Histoire d’amour et de haine

ROMAN. Dans son deuxième roman Ma sœur chasseresse, le Latuquois Philippe Arsenault met en scène un personnage exilé en Chine qui entretient un certain mépris à l’égard du Québec. Malgré cette aversion, la Mauricie, et en particulier La Tuque, demeure pour lui un doux refuge. En fait, ce personnage… c’est un peu lui.  

Le rapprochement entre le protagoniste et l’auteur est évident. Élevés à La Tuque, tous deux sont des auteurs qui ont habité l’Asie pendant plusieurs années… on ne s’y trompe pas.

«J’ai un peu pris le cadre de ma vie, que j’ai rempli avec de la fiction», concède Philippe Arsenault. «Le narrateur a des paramètres d’existence qui sont à peu près les miens, mais ce n’est pas autobiographique», précise-t-il.

Dans Ma sœur chasseresse, l’auteur Roé Léry, de passage au Québec pour assister à la messe commémorative d’un ami à La Tuque, rencontre une doctorante en histoire à Montréal. Ensemble, ils tenteront d’accéder au tombeau de Jeanne Mance, première infirmière laïque au Canada, dans le Musée des Hospitalières de l’Hôtel-Dieu de Montréal.

Le goût de l’intelligence

N’ayons pas peur des mots: Roé Léry est un personnage méchant. Il affiche ouvertement «le dégout de sa propre filiation, la haine de son peuple», peut-on lire sur la quatrième de couverture. Dès les premières pages, on découvre que le personnage cultivé a quitté le Québec parce qu’il n’aimait pas son contexte intellectuel.

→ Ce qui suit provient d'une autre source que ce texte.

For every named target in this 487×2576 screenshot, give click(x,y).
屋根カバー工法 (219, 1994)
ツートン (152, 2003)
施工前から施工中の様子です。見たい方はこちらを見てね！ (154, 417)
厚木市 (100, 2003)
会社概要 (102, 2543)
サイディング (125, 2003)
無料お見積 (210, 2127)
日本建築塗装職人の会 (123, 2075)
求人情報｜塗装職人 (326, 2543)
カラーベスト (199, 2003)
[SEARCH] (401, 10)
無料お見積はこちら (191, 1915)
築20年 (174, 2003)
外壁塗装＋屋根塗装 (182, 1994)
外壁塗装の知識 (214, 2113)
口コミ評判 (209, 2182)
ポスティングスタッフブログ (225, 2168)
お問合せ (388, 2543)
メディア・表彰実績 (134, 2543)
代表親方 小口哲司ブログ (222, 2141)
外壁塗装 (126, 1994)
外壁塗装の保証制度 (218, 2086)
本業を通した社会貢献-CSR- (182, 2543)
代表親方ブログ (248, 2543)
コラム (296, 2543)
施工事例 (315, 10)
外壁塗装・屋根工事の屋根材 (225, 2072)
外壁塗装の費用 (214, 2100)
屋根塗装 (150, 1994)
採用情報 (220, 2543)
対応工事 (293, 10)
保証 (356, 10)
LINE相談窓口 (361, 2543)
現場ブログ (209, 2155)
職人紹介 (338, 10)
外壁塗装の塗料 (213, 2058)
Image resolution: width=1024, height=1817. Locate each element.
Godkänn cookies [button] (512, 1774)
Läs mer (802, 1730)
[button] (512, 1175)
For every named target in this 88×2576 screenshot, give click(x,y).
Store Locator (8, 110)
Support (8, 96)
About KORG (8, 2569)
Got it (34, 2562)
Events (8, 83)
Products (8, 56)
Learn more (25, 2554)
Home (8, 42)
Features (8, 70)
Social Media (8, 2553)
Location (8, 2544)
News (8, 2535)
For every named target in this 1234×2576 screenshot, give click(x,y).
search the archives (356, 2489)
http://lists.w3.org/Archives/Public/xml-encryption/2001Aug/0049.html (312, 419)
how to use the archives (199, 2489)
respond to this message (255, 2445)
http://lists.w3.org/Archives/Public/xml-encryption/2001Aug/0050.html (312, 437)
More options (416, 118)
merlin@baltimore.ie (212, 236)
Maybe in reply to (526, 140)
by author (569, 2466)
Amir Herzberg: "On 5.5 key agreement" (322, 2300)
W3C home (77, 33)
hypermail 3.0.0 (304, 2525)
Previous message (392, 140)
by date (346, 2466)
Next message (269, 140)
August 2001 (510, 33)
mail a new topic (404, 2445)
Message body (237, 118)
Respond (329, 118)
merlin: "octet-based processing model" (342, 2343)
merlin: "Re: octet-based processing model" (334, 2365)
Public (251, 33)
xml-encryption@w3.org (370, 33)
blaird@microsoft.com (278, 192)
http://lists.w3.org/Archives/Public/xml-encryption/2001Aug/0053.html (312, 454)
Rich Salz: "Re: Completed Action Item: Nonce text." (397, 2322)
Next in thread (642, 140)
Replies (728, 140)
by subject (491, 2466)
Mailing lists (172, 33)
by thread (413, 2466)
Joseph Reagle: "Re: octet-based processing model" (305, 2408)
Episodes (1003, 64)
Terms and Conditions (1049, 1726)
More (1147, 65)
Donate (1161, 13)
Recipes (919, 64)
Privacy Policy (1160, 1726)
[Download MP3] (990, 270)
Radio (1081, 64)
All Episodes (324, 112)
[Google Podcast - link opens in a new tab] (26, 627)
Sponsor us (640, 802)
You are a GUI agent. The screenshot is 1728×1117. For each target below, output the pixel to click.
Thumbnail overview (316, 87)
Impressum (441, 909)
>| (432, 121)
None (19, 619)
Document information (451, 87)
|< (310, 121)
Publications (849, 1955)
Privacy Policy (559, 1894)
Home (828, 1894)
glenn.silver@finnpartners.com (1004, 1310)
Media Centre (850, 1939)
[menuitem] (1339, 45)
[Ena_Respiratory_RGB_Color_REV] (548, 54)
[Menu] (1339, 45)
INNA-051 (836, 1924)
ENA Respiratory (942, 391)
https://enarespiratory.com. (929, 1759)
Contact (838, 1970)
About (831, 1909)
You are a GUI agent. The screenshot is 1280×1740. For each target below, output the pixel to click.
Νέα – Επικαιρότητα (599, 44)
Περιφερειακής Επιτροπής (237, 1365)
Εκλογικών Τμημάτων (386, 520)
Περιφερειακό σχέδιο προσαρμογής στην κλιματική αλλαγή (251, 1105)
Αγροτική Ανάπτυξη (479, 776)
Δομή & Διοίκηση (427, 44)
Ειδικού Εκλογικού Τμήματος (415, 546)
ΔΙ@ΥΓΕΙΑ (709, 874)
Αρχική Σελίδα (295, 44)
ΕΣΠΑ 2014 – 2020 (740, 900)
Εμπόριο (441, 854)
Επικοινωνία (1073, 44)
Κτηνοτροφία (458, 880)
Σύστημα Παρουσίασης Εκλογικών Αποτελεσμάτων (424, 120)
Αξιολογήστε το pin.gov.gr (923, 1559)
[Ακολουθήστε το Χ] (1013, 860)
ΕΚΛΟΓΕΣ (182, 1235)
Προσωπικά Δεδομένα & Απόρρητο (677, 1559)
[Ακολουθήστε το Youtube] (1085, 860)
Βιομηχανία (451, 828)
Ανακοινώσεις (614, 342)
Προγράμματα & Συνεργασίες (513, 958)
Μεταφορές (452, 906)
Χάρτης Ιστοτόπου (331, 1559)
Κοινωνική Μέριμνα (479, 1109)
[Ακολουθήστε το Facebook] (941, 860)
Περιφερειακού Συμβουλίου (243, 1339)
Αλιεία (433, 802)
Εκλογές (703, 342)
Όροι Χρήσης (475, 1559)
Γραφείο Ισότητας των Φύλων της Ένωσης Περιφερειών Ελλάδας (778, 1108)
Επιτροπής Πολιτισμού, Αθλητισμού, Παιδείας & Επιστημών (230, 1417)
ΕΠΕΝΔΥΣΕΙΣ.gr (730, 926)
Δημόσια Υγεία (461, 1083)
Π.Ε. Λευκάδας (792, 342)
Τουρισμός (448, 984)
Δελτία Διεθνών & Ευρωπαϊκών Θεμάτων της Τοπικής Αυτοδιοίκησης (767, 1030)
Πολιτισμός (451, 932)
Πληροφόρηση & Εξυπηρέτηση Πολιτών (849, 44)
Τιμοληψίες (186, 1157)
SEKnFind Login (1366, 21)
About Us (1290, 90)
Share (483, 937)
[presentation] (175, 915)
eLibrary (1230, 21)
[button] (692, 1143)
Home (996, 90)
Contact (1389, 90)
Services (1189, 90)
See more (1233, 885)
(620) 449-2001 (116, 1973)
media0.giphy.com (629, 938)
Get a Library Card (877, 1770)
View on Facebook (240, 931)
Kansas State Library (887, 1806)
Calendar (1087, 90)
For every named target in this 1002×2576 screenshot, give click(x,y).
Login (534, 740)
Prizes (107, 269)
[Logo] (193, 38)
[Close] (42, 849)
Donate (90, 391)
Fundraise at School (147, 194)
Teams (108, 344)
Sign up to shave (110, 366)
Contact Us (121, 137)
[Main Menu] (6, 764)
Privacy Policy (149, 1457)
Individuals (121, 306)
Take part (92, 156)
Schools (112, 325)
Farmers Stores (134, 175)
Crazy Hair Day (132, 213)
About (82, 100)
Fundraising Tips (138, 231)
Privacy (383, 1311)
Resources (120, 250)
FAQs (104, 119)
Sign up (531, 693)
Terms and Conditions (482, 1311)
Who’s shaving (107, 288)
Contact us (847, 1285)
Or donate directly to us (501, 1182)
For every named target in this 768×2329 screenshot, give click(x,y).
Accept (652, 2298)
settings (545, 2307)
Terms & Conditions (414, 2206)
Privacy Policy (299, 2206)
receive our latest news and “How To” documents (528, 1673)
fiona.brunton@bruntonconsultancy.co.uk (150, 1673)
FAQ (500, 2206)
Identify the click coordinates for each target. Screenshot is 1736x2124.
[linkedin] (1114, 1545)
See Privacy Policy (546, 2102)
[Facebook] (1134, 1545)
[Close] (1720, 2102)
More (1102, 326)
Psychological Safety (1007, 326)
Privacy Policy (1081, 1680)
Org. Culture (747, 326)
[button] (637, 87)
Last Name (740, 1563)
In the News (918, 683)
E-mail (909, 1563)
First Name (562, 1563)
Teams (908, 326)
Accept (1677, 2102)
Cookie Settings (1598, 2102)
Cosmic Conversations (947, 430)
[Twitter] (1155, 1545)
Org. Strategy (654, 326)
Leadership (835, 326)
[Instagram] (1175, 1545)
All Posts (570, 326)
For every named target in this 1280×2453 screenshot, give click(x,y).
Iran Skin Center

Si le fil des événements n’est pas autobiographique, en revanche, les réflexions éditoriales du roman, elles, sont bien assumées. La Chine et Philippe Arsenault, c’est un peu une histoire d’amour. «J’ai tout aimé de ce pays, les gens, le décor. Quand je suis revenu ici, après neuf ans, c’était en sachant que j’y retournerais», avoue-t-il. «Je ne cite pas la Chine en exemple, précise-t-il, c’est une dictature, c’est un pays qui fait face à plusieurs défis pour l’avenir. Ce qui m’apparait louable toutefois, c’est le rapport qu’ont les Chinois avec l’éducation.»

Pour Philippe Arsenault, la clé du succès d’un individu, et d’un peuple, passe par son éducation et son goût pour l’intelligence. C’est ce qu’il manque au Québec à son avis. «Le taux d’analphabétisme fonctionnel chez les adultes est de 54% au Québec. La tragédie, c’est que ce taux augmente. C’est terrible, c’est le contraire du progrès! Nous devrions être obsédés par cette question», s’emporte-t-il. «Ça va nous tuer à terme.»

La Tuque, c’est la maison

À son retour, après neuf ans en Chine, Philippe Arsenault s’est senti un peu étranger dans son propre pays. «Il n’y avait qu’à La Tuque que je me sentais à la maison.»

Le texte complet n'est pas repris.